The Needles is the metropolis of the upper desert country, and the Needles' Eye is the larger of the two papers published in this desert. The town has a peculiar history, inasmuch as in the first fifteen years of its existence it stood upon borrowed ground. In size the township is one and a half times as large as the State of Vermont. The village of Needles is about eight miles west of the Colorado River on the line of the Santa Fé Railroad. The main part of the village is situated upon Section 29 of the township, which is one of the sections included in the railway grant to the Southern Pacific Railroad Company. The town grew naturally about the station, which was established at the time of the building of the Santa Fé road, and little thought was given to titles at that time.

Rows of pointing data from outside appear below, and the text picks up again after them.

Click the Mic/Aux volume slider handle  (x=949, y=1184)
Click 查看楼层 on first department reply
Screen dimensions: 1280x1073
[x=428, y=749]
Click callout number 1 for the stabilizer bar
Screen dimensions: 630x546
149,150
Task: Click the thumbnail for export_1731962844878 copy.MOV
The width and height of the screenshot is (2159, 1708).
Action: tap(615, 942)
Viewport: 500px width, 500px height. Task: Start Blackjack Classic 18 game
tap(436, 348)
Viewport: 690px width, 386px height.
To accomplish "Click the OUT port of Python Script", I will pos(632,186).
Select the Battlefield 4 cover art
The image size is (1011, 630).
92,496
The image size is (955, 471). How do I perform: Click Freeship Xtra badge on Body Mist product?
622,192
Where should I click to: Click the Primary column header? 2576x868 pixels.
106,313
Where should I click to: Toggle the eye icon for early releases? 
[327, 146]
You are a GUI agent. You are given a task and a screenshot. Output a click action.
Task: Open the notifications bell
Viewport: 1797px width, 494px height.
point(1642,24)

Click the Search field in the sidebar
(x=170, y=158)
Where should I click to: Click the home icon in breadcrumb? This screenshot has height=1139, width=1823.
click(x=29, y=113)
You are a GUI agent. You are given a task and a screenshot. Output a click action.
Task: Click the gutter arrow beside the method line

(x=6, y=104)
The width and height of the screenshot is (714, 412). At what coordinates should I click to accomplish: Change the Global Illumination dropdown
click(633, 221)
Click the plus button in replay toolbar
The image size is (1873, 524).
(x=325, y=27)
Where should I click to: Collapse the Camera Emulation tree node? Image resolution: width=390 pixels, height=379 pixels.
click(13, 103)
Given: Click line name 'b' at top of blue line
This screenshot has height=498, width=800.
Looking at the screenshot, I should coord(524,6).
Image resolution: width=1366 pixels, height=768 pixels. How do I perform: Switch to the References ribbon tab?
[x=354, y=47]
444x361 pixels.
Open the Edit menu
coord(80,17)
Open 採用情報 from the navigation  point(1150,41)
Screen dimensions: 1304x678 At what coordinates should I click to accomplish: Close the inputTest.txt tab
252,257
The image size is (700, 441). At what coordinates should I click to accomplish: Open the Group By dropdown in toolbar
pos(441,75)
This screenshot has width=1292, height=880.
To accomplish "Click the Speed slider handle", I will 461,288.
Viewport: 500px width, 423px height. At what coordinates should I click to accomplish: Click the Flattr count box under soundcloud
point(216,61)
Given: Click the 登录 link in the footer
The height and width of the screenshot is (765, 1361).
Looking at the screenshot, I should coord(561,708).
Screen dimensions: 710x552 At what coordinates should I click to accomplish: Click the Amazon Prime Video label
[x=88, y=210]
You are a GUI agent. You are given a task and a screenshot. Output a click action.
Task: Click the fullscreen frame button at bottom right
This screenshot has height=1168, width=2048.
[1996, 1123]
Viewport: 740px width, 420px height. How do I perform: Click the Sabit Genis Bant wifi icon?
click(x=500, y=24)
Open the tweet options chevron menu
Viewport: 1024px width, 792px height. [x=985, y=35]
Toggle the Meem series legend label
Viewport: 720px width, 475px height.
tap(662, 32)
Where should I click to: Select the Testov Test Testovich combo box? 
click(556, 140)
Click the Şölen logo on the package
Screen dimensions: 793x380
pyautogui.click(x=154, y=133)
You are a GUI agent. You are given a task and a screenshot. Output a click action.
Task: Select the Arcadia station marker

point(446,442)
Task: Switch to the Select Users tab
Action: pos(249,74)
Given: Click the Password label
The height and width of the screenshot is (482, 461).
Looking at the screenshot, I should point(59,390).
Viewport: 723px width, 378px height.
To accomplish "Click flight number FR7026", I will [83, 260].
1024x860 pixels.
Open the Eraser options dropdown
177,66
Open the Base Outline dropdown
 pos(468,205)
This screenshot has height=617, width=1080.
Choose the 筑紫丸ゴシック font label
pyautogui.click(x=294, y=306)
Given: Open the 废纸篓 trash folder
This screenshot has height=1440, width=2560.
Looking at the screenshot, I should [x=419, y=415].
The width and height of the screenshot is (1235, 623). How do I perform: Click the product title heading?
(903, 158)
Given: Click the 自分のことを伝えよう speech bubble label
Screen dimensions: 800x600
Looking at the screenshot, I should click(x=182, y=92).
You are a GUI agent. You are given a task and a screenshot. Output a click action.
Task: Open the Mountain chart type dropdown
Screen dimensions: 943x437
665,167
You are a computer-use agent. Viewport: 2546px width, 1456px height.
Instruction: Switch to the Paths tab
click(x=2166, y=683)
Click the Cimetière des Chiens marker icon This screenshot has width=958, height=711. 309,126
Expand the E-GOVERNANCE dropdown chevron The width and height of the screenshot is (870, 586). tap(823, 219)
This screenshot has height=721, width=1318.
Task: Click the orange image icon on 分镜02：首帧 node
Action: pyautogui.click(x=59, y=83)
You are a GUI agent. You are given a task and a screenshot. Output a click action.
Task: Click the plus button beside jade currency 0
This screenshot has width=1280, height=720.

In time the town grew to the dignity of brick blocks, and still the titles remained with the railway company. Some ineffectual efforts were made on one or two occasions to secure titles to the lands from the railway people, but it was not until 1903 that a deal was made whereby the townsmen, in consideration of $43,000, secured deeds to the lands upon which stand their homes and business blocks.
Needles has a population of two thousand souls. It is a mine outfitting town, furnishing supplies for a large and rich gold-mining district north of that locality. The Needles' Eye, which is an eight-page journal, is a wide-awake organ owned, printed, and edited by L. V. Root, a native of Michigan, but a resident of the Southwest since 1892. He formerly edited the New Mexico Gleaner and is familiar with frontier journalism. His paper is devoted to the local interests of the town and to the mining districts of that region.
YEAR-OLD WILLOW TREES AT INTERNATIONAL LINE
Randsburg is a typical mining town with desert accessories. It is the chief town of the gold-mining district known as the "American Rand," and has but one rival in the district, Johannesburg, which is close to it in size and importance, but which has not yet arrived at the dignity of a newspaper.
The Miner is a four-page weekly devoted to the news of the mines and to local items. It has few features of interest outside the locality in which it is published.